▶ Given data:
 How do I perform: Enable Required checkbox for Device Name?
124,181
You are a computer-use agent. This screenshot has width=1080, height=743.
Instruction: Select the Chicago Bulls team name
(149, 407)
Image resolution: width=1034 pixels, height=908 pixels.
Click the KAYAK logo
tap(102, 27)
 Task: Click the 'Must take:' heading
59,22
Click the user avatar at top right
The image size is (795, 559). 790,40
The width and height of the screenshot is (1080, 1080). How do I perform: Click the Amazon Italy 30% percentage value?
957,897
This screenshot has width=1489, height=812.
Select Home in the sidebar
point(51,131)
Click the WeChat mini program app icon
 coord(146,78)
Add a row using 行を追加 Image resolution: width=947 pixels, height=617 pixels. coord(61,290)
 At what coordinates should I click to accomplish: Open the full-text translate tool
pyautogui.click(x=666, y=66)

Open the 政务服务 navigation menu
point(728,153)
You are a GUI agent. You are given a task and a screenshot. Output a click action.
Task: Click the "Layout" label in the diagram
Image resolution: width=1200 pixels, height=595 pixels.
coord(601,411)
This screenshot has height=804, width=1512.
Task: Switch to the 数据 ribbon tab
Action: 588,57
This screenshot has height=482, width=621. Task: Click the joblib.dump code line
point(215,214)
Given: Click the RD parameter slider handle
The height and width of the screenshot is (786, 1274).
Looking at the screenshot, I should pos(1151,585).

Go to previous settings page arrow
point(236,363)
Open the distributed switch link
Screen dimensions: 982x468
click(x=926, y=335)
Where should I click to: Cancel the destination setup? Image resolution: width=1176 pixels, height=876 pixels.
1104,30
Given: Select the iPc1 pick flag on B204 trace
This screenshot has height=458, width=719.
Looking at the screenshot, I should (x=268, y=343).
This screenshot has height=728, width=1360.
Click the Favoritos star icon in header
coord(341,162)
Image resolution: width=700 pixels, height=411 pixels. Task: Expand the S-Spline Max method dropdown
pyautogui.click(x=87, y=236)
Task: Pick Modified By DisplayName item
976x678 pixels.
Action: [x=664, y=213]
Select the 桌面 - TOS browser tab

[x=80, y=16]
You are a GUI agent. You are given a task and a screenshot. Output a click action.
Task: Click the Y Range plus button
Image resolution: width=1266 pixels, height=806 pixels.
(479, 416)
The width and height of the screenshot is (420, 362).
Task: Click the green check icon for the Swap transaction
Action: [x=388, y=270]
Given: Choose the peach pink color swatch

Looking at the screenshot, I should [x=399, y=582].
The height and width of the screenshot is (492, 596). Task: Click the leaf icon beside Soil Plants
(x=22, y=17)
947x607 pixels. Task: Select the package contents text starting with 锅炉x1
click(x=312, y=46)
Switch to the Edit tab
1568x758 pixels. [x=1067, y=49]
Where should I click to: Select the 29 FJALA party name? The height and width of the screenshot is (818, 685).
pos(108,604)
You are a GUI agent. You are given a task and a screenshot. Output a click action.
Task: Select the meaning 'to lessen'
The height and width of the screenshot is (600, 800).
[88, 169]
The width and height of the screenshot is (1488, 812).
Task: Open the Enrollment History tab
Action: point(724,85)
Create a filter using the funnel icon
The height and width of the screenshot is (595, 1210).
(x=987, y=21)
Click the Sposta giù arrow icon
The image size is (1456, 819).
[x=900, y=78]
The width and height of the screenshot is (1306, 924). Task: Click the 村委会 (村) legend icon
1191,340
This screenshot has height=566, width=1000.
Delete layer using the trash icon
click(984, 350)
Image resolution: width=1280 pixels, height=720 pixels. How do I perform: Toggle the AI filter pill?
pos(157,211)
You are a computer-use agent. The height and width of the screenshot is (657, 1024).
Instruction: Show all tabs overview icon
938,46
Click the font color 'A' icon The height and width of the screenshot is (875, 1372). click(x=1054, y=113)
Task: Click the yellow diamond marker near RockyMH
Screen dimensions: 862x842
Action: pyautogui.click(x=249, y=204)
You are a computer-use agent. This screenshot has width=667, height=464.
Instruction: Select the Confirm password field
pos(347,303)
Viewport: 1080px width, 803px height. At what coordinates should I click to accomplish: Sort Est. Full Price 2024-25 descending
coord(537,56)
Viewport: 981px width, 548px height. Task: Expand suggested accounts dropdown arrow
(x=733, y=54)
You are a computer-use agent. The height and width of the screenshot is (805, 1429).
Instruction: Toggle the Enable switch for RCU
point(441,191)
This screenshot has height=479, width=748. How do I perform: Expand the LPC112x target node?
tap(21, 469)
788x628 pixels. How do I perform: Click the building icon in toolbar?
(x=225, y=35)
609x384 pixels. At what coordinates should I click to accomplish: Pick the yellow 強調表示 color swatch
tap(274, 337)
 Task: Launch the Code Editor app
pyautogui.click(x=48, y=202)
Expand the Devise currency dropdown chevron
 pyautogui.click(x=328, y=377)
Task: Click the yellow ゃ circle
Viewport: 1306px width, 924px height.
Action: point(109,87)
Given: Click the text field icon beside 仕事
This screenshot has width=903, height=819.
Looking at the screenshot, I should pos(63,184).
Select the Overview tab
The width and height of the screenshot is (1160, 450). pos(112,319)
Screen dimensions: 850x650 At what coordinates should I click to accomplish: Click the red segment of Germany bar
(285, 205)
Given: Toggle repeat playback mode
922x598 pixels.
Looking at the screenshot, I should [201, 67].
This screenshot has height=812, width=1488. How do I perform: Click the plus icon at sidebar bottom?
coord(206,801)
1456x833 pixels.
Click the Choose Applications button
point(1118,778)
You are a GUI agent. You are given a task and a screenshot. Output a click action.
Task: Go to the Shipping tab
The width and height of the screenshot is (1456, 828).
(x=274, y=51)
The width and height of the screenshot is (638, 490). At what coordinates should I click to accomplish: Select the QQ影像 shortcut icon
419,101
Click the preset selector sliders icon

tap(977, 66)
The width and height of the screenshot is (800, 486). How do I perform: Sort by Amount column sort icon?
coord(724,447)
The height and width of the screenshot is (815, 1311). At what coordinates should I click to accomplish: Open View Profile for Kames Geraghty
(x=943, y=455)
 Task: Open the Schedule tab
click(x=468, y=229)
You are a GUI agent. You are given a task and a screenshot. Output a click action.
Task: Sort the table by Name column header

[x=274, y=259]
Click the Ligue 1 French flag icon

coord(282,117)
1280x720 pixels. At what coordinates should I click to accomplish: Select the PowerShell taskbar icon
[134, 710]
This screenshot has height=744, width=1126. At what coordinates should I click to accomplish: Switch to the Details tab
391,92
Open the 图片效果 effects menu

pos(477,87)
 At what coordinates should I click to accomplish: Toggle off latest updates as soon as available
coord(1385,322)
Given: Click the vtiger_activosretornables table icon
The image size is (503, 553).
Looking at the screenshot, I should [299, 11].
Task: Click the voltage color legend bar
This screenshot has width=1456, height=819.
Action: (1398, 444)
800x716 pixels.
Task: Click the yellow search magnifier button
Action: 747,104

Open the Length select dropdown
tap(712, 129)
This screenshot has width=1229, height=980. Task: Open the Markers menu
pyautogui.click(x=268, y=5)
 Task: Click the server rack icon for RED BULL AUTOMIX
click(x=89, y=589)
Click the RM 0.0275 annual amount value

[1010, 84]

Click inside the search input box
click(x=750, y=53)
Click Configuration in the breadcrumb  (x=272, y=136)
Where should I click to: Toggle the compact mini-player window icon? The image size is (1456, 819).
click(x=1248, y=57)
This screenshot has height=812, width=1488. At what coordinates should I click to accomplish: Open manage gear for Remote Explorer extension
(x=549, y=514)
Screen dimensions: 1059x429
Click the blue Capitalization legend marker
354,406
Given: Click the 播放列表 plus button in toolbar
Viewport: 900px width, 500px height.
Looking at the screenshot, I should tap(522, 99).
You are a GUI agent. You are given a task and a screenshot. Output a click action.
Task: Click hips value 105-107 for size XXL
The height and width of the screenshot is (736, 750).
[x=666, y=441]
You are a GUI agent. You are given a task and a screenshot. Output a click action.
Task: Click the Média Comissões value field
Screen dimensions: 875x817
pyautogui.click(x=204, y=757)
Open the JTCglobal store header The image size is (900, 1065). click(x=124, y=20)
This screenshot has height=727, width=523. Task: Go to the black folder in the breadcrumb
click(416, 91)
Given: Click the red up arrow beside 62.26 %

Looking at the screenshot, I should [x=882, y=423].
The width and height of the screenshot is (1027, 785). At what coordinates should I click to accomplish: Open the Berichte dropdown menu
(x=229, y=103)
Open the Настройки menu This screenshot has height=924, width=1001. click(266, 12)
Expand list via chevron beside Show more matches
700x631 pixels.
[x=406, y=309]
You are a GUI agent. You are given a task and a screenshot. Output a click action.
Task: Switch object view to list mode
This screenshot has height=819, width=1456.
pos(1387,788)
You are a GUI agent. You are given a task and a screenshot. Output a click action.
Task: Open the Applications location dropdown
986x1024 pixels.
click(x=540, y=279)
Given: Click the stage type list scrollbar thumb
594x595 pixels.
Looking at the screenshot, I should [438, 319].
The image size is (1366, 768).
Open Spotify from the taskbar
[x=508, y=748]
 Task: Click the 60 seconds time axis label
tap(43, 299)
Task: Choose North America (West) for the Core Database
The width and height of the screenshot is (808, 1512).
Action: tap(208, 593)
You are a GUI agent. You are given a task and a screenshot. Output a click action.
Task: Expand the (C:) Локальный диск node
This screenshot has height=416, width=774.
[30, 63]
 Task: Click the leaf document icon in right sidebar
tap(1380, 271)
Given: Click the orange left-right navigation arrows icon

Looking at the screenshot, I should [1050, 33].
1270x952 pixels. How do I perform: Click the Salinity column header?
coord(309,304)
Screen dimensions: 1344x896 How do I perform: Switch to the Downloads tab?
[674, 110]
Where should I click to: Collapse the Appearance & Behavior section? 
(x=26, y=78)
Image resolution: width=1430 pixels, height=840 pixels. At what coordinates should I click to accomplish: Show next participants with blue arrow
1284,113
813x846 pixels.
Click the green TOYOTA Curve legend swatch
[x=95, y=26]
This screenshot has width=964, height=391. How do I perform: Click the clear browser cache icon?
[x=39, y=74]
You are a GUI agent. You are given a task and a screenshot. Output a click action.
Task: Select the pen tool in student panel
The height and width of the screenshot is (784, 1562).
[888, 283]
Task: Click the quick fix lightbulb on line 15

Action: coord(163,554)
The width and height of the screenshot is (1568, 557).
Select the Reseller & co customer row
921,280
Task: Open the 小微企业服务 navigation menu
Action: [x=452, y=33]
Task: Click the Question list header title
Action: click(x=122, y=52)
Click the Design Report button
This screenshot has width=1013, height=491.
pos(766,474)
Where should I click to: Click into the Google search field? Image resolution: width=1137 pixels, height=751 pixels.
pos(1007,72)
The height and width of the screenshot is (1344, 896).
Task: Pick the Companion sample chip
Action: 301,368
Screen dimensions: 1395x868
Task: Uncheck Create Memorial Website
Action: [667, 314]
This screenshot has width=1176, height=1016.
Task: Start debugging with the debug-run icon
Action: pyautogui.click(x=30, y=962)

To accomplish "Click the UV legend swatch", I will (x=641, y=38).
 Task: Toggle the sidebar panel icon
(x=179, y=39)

▶ Exercise aim: List every line of the listing above that contains the word "table", matching case exactly.

▶ Task response:
Task: Sort the table by Name column header
Given: Click the vtiger_activosretornables table icon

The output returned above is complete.